The Economic Recovery Plan

The government established a parliamentary commission to build consensus for an economic recovery plan. The commission listed 50 “conclusions” on healthcare, social policy, economics, and European policy. On 3 July, these conclusions were approved in the first vote, thanks to the support of MP’s from the governing Spanish Socialist Workers Party and Unidas Podemos, and from opposition liberal party Ciudadanos. A boycott by the conservative party Vox helped as well. Some regional parties, including separatists, voted against it because they are worried about the potential centralisation of power through the national plans on social policy and healthcare. The centre-right People’s Party rejected conclusions on economics and social policy perceiving them as too protectionist, but its members abstained on healthcare and EU issues and declared their will to negotiate with the cabinet before the second vote.

The plan assumes an increase in state spending. The healthcare budget will increase to 10% of GDP until 2023 and aims to improve medical staff working conditions and the elimination of patient co-payments for medical services. Stable funds to fight unemployment, extend the moratorium on interruptions of utilities, and state support for paying off housing debt remain to be ensured. An increase in the education budget, co-financing of apartment renovations, and the creation of supply-chain protection plans in the automotive and tourism sectors are demanded as well. The plan also establishes a flexible mechanism for using the ERTE as needed during the crisis.

The government’s tax plans include raising the upper thresholds of personal (PIT) and corporate (CIT) income taxes from 2021, and is considering an increase in VAT. Funding from the EU is needed as well. Because of Spain’s high public debt (95.5% of GDP in 2019), the key issue is to receive grants rather than loans. An acceleration of the introduction of the SURE mechanism, giving access to loans subsiding employment, is important to avoid a drastic increase in unemployment. Spain also demands the establishment of a digital tax at the EU level and argues that the Common Agriculture Policy should be a tool for the ecological transformation of the farming industry. The creation of a sanitary union by transferring to the EC competences enabling it to respond to future pandemics, test Member States’ healthcare systems, list approved drugs, vaccines and medical equipment, and coordinate research into the development of a COVID-19 vaccine, are proposed as well. The main Spanish allies in European policy are Italy and Portugal. On 6-8 July, these countries’ prime ministers met to establish a common strategy in the new EU budget negotiations.

#### [RECORDED INFORMATION]
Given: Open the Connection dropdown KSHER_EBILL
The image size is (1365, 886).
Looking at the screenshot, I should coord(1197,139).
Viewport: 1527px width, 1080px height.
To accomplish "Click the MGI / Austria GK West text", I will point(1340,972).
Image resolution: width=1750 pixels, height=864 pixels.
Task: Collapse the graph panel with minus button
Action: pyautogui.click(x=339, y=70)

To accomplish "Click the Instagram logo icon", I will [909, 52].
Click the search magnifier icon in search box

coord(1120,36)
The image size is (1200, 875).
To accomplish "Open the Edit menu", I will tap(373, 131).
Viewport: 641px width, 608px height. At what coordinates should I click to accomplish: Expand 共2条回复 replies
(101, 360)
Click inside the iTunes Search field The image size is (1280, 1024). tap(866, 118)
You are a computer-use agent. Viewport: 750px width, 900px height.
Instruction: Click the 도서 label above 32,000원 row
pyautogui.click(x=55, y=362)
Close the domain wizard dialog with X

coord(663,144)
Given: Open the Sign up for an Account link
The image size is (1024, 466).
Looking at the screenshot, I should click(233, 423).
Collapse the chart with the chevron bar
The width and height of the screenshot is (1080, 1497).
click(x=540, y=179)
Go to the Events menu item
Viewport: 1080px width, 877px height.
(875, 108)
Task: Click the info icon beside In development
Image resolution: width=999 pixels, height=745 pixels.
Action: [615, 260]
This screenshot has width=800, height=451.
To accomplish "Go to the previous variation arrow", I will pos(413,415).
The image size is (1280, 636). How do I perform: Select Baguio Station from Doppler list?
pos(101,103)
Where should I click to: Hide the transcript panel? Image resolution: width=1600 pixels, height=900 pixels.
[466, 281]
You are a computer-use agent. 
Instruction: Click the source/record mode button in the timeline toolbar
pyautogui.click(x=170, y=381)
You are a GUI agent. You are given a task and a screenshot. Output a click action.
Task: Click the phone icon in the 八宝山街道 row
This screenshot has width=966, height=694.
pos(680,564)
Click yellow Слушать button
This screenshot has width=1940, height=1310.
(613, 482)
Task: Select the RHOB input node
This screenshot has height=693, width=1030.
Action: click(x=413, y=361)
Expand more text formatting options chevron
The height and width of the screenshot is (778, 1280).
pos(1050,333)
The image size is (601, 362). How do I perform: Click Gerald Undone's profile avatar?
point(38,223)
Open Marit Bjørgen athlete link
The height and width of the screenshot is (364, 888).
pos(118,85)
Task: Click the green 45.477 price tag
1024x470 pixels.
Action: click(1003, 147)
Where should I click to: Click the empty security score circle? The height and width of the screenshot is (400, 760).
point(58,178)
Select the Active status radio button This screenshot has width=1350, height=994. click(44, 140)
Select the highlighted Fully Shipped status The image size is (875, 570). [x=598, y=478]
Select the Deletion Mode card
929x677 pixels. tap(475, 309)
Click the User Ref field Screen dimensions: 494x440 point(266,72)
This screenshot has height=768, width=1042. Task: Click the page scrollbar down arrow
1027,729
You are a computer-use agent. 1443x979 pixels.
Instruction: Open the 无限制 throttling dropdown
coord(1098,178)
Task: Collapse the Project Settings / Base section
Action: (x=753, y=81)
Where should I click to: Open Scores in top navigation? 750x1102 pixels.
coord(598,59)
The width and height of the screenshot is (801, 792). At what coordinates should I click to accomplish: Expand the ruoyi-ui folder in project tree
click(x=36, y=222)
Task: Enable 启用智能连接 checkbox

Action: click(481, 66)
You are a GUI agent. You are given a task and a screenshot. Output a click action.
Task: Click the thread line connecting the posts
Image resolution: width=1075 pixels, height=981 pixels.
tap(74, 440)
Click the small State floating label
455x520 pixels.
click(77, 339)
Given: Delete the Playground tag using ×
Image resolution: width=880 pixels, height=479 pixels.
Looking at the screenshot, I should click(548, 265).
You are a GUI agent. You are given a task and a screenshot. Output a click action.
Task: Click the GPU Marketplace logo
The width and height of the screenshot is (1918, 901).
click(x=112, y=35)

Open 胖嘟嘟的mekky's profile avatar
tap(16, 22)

#### [EXERCISE REQUIREMENTS]
Extract the passage of the economic recovery plan text starting with "The plan assumes" and going on through "during the crisis.". The rows aren't needed for this.

#### [ANSWER BOX]
The plan assumes an increase in state spending. The healthcare budget will increase to 10% of GDP until 2023 and aims to improve medical staff working conditions and the elimination of patient co-payments for medical services. Stable funds to fight unemployment, extend the moratorium on interruptions of utilities, and state support for paying off housing debt remain to be ensured. An increase in the education budget, co-financing of apartment renovations, and the creation of supply-chain protection plans in the automotive and tourism sectors are demanded as well. The plan also establishes a flexible mechanism for using the ERTE as needed during the crisis.